When we think of "organic", we think of happy cows and chickens roaming free in pastures of green grass, crops lovingly tended by farmers who know how to work good humus into their soil and pay close attention to growing their crops "the natural way". We think of farmers that love what they do, and their love and passion for "good food grown right" can be tasted in every bite.
Amongst a growing number of small farmers and home gardeners, this image remains true.
But a short while back, something changed.
Big Agra took notice of the growing trend of people buying organic produce.
Organic food became regulated by the Dept. of Agriculture in the early 1990's.
Large food producers influenced the USDA to create loose, ambiguous laws that allowed them to produce "organic" food in virtually the same manner as conventionally grown food, with just a few minor modifications.
Due in part to these loose regulations, large food producers have seen the economic value to selling organic food, and have set about to purchase the biggest of the organic producers.
Cascadian Farms, one of the largest producers of organic produce, is now owned by General Mills.
Two big Agra organic growers, Earthbound Farms and Grimmway Farms, now supply over 80% of the organic lettuce sold in America.

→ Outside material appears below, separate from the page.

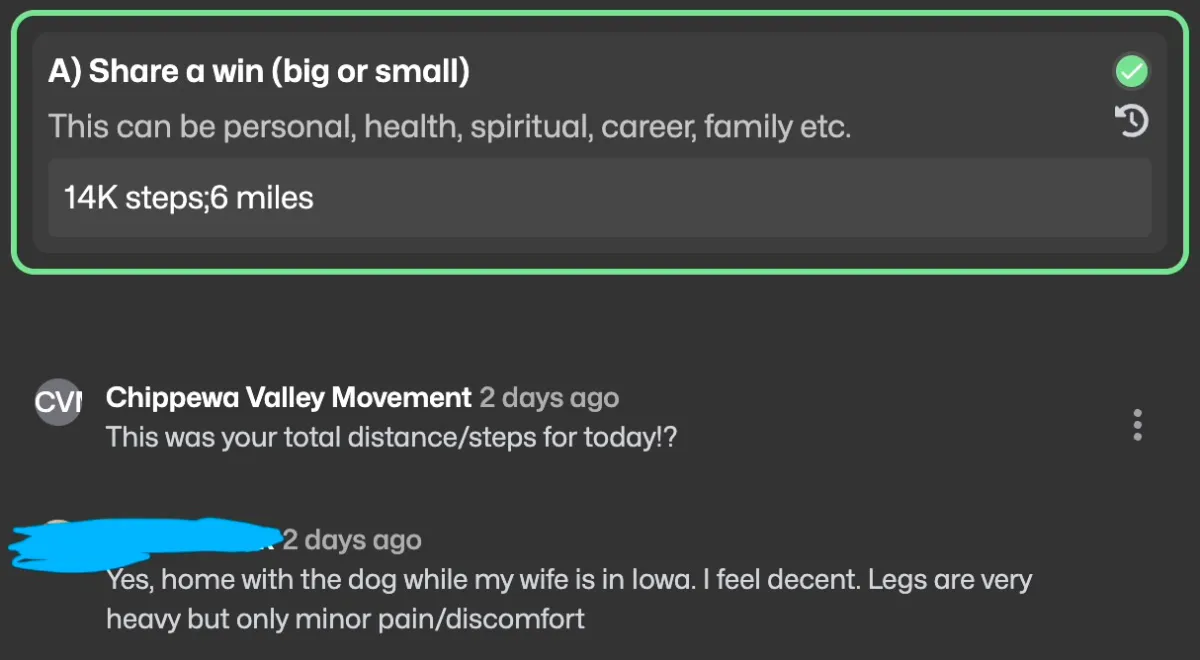Open the three-dot comment options menu
Viewport: 1200px width, 660px height.
point(1137,425)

Whole Foods, the largest natural chain store in America, can no longer support the local farmer, for obvious economic reasons, preferring to work with large distribution houses and large farm producers instead.
Entering a Whole Foods Market in LA last year, expecting to find a "safer than the restaurants" meal, I was shocked to discover that their deli on that day did not have a single "organic" ingredient listed among the dozens of foods on the menu.
While Whole Foods tries to present the image of "local", "free range", "pasture fed", "organic", and "conscientiously grown", very few of the big Agra products that it supplies to the public actually live up to the image.
Big Agra farm "organic" milk generally comes from factory feedlots where thousands of cows live in fenced yards eating “certified organic” grain, yet never actually get near a blade of grass.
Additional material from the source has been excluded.